El Nacional is a Venezuelan publishing company under the name C.A. Editorial El Nacional, most widely known for its El Nacional newspaper and website. It, along with Últimas Noticias and El Universal, are the most widely read and circulated daily national newspapers in the country. In 2010, it had an average of 83,000 papers distributed daily and 170,000 copies on weekends.

Since the increase of censorship in Venezuela during the presidencies of Hugo Chávez and Nicolás Maduro, El Nacional has been described as one of the last independent newspapers in Venezuela.

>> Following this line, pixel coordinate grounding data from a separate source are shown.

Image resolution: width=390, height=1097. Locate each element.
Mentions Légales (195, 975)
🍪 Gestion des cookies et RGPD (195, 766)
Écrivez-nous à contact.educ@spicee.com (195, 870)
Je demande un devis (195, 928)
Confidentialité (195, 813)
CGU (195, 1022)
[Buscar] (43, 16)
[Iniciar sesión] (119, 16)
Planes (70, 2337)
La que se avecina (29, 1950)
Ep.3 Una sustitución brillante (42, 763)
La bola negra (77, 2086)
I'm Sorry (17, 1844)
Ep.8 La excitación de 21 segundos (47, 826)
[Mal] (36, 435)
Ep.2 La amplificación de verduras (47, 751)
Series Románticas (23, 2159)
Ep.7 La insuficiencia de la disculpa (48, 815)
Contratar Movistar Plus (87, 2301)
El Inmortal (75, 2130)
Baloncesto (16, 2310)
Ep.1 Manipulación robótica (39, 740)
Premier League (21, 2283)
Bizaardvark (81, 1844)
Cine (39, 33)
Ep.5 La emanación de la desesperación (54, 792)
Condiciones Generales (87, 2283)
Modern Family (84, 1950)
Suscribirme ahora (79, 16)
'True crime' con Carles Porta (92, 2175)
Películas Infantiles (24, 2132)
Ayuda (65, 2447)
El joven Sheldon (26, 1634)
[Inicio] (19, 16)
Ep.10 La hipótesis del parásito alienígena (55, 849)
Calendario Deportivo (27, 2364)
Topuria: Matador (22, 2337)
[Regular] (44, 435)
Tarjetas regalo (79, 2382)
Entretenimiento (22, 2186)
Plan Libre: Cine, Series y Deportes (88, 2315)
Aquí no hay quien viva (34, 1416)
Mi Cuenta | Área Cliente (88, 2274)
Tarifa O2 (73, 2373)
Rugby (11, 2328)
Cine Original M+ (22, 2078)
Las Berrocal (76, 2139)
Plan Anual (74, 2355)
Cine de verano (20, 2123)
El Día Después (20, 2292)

El Nacional published its final print edition on 14 December 2018 (after having been cut to five print editions per week back in August), joining in the dozens of anti-government newspapers in the nation that have stopped printing due to paper and toner shortages. It became an exclusively online newspaper after the date.

Contributors and owners
El Nacional was founded in August 1943 in Caracas by Miguel Otero Silva and is directed by Chief Editorial Officer Miguel Henrique Otero, grandson of the founder, and by Chief Executive Officer Manuel Sucre.

The newspaper's first director was poet Antonio Arráiz (1903–1962). In the newspaper have contributed many of the most recognized Venezuelan writers. Arturo Úslar Pietri, one of the most important intellectuals of the country, wrote for more than fifty years in an opinion column in the newspaper. Former editors include José Ramón Medina and Miguel Otero Silva.

History 
In 1961, an advertising boycott in opposition to the paper's leftist views (its then editor, Miguel Otero Silva, had been a member of the Communist Party of Venezuela) nearly forced the paper into bankruptcy.

Historically, the newspaper received criticism by the governments under the AD and COPEI parties for it had tended to support the political beliefs of the moderate left and the middle class.

In late 2007 editor and proprietor Miguel Henrique Otero founded the Movimiento 2D opposition movement, which supported the opposition electoral coalition Mesa de la Unidad Democrática in the September 2010 parliamentary election.

Attacks
On 14 April 2018, government-sponsored colectivos attacked the headquarters of El Nacional, kidnapping security workers and a janitor. Weeks after the Venezuelan presidential election in 2018, the newspaper had their Hypertext Transfer Protocol momentarily censored by the state-run CANTV from 7 June to 11 June 2018.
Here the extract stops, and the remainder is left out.